By Keisha B. Ta-asan
CASH REMITTANCES sent home by overseas Filipino workers (OFWs) jumped by 3.9% in April as many countries further reopened their economies and eased travel restrictions amid the ongoing pandemic.
Data from the Bangko Sentral ng Pilipinas (BSP) showed cash remittances through banks stood at $2.395 billion in April, higher than the $2.305 billion in the same month in 2021.
The growth in remittances was the fastest since 5.1% in November last year.
However, the amount of cash sent home by migrant Filipinos was the lowest in 11 months or since the $2.382 billion in May 2021.
“The expansion in cash remittances was due to the growth in receipts from land-based and sea-based workers,” the BSP said.
More Filipino workers have been deployed overseas as many countries relaxed travel restrictions and increased economic activity amid the pandemic.
Land-based OFWs sent $1.863 billion in April, up by 4.7% from $1.779 billion in the same month last year. Remittances from sea-based workers, on the other hand, rose by 1.4% to $533 million in April from $526 million a year ago.
“Growth was expected as (the Philippine peso) continues to depreciate. OFWs see higher nominal exchange rate number as more attractive,” UnionBank of the Philippines, Inc. Chief Economist Ruben Carlo O. Asuncion said in a Viber message.
Filipino migrants may have been encouraged to send home more money as the peso further weakened against the US dollar.
The peso fell to an over three-year low on Monday after it closed at P53.30 against the dollar.
This was the peso’s weakest close in over three years or since its finish of P53.59 against the greenback on Oct. 30, 2018.
For the first four months of the year, cash remittances increased by 2.7% year on year to $10.167 billion.
The expansion in cash remittances during the January to April period was driven mainly by inflows from the United States, Saudi Arabia, Japan, Taiwan, and Singapore.

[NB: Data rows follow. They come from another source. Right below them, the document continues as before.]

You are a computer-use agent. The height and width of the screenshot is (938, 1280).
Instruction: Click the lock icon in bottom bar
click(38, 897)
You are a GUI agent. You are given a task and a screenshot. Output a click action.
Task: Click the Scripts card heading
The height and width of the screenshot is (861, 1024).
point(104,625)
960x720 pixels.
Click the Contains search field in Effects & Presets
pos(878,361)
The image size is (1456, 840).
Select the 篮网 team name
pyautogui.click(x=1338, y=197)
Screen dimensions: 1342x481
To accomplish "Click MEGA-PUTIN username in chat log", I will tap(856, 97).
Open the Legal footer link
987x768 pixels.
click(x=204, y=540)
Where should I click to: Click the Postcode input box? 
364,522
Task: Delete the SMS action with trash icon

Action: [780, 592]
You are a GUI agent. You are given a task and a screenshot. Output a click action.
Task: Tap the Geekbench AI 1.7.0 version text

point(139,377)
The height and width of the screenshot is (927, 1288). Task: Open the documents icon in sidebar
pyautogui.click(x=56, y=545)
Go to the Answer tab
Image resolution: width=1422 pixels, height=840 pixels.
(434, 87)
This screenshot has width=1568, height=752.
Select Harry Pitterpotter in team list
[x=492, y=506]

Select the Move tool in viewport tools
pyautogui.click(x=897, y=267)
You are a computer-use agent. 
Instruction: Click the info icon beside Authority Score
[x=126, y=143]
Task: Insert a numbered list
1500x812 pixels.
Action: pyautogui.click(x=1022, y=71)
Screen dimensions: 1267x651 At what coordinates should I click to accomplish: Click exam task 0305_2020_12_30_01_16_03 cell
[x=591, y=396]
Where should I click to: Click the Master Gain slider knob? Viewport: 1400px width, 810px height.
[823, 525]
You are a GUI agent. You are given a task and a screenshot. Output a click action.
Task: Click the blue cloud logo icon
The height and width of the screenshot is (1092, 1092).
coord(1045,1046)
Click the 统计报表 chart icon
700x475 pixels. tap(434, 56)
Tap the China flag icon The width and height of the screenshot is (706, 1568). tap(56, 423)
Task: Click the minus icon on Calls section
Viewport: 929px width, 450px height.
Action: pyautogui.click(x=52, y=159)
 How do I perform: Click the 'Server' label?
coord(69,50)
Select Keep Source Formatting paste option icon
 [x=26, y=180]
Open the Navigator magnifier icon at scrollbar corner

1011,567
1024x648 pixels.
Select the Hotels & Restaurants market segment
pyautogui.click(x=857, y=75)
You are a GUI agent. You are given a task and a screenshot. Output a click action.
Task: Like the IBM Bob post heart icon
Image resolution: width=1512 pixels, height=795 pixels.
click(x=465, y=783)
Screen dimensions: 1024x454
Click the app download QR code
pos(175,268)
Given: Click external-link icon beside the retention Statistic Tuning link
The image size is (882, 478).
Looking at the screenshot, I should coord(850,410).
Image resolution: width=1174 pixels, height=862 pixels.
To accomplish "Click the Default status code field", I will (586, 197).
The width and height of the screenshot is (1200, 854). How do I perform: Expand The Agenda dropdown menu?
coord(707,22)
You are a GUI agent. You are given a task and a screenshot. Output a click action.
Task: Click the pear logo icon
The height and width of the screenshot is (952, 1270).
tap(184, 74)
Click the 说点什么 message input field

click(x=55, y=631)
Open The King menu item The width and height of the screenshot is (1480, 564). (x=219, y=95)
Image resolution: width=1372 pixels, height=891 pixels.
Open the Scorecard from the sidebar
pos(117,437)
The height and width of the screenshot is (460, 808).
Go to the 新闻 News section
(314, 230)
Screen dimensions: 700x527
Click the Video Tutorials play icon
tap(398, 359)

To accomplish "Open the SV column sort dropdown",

Nearly half or 41% of the overall remittances came from workers in the United States, followed by Singapore, Saudi Arabia, Japan, the United Kingdom, the United Arab Emirates, Canada, Qatar, South Korea, and Taiwan.
Remittances from the top 10 countries accounted for 79% of the total during the four-month period.
Meanwhile, personal remittances, which include inflows in kind, went up by 3.8% year on year to $2.671 billion in April.
This brought personal remittances 2.6% higher to $11.317 billion in the first four months of the year.
“We continue to expect remittance inflows growth in the coming months even amidst the backdrop of protracted geopolitical risks and threat of a global economic slowdown,” Mr. Asuncion said.
The BSP expects remittances to grow by 4% this year.